● **AVAILABLE DATA**:
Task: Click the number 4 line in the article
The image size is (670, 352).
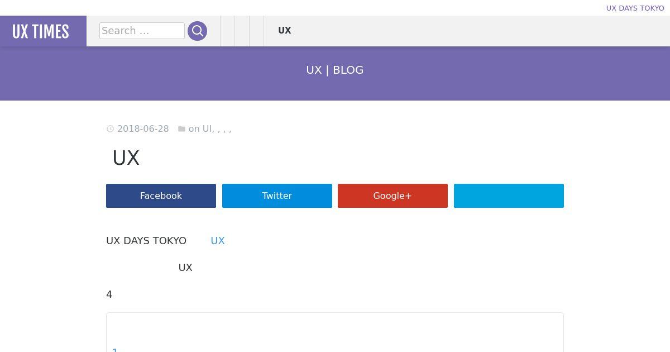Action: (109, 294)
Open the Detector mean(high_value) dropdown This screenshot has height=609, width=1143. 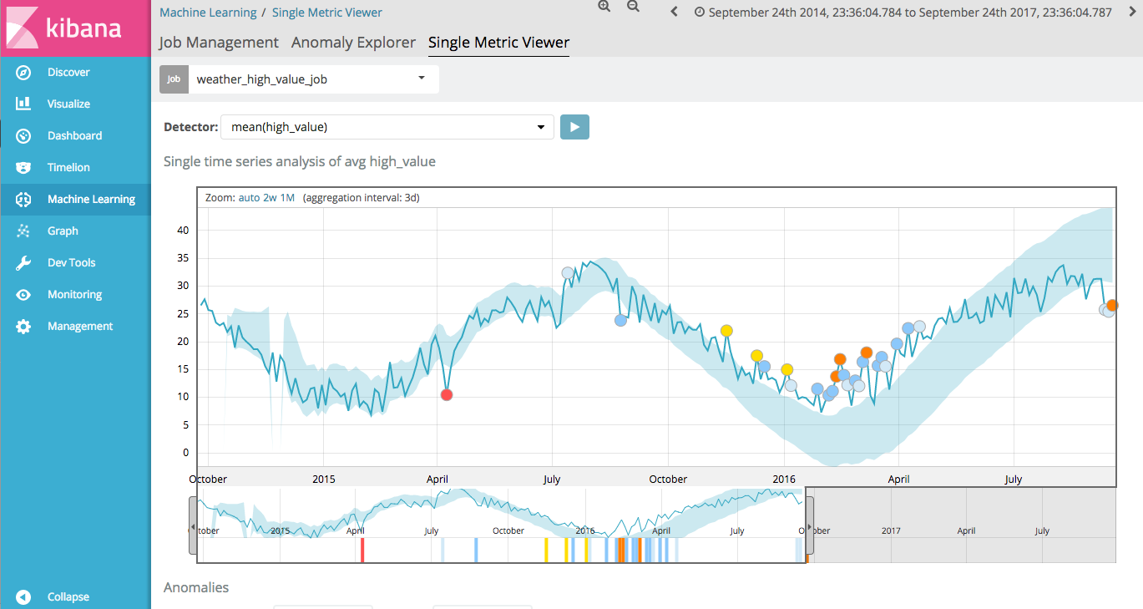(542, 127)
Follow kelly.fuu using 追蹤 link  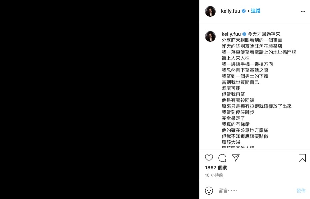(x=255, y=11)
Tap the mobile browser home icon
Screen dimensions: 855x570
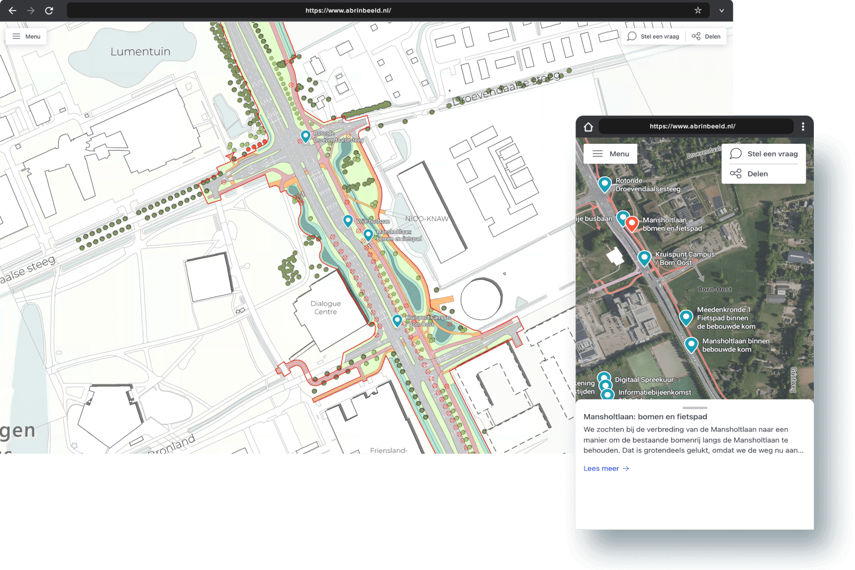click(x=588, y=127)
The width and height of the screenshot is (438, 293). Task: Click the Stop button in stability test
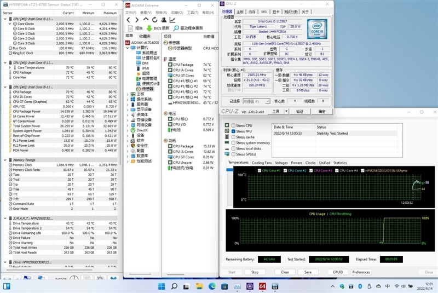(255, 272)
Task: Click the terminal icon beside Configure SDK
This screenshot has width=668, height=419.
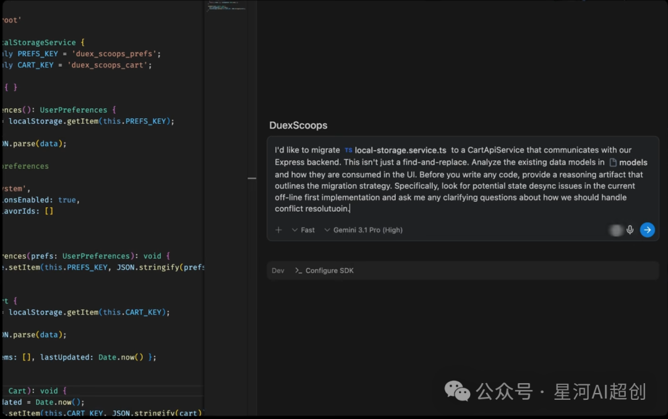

---

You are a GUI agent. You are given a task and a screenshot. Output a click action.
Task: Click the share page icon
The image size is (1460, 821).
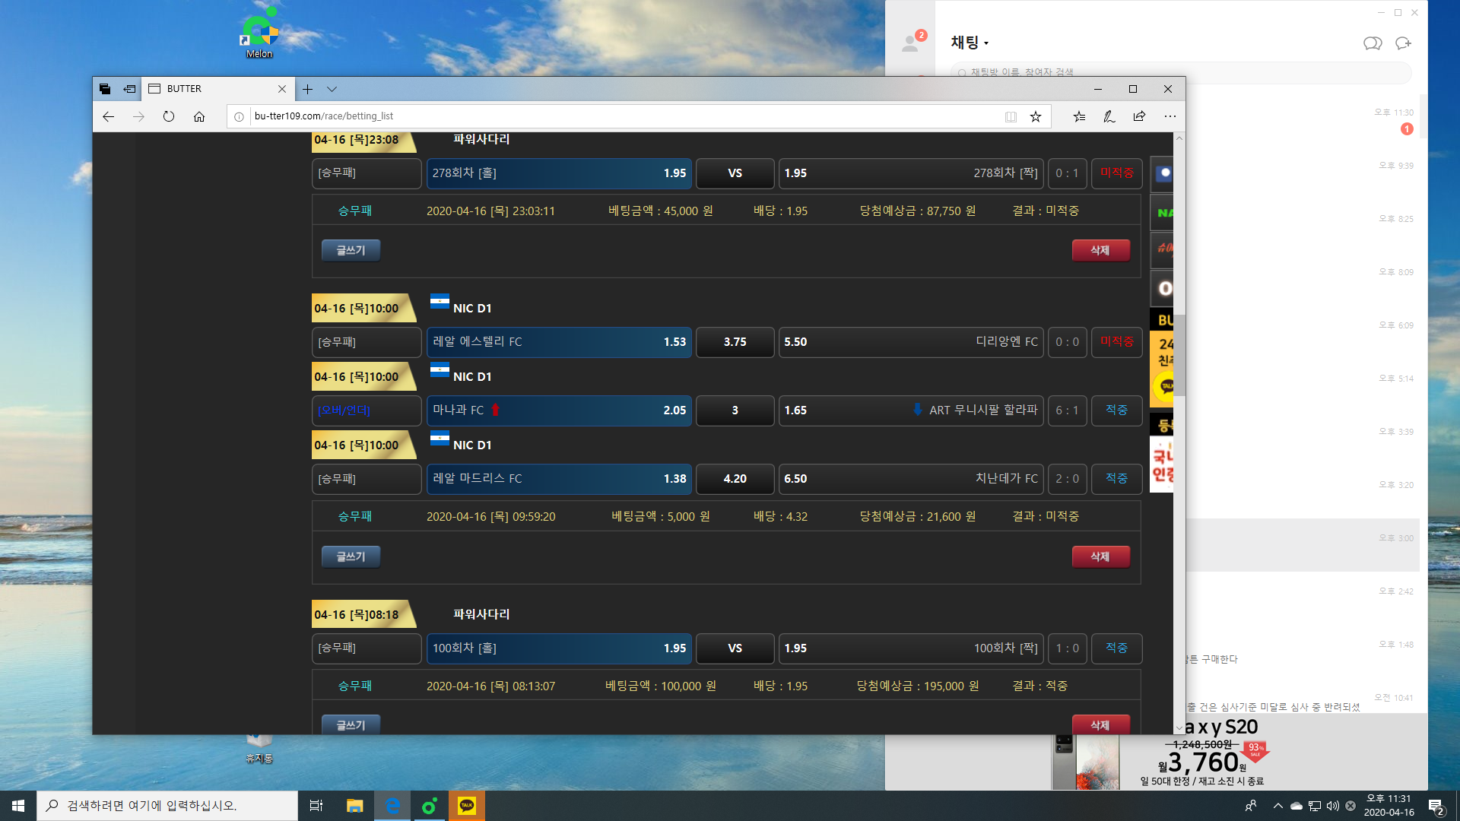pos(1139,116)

● **THE PROBLEM**:
Edit the records in the stretch from the line containing "Tap the mobile browser home icon" through the line containing "This screenshot has width=668, height=419." by replacing "screenshot" with "image" and leaving everything else unchanged. Return only those lines, and leave the pictures out.

● **THE REPLY**:
Tap the mobile browser home icon
Screen dimensions: 855x570
click(x=588, y=127)
The width and height of the image is (438, 293). Task: Click the Stop button in stability test
(255, 272)
Task: Click the terminal icon beside Configure SDK
This image has width=668, height=419.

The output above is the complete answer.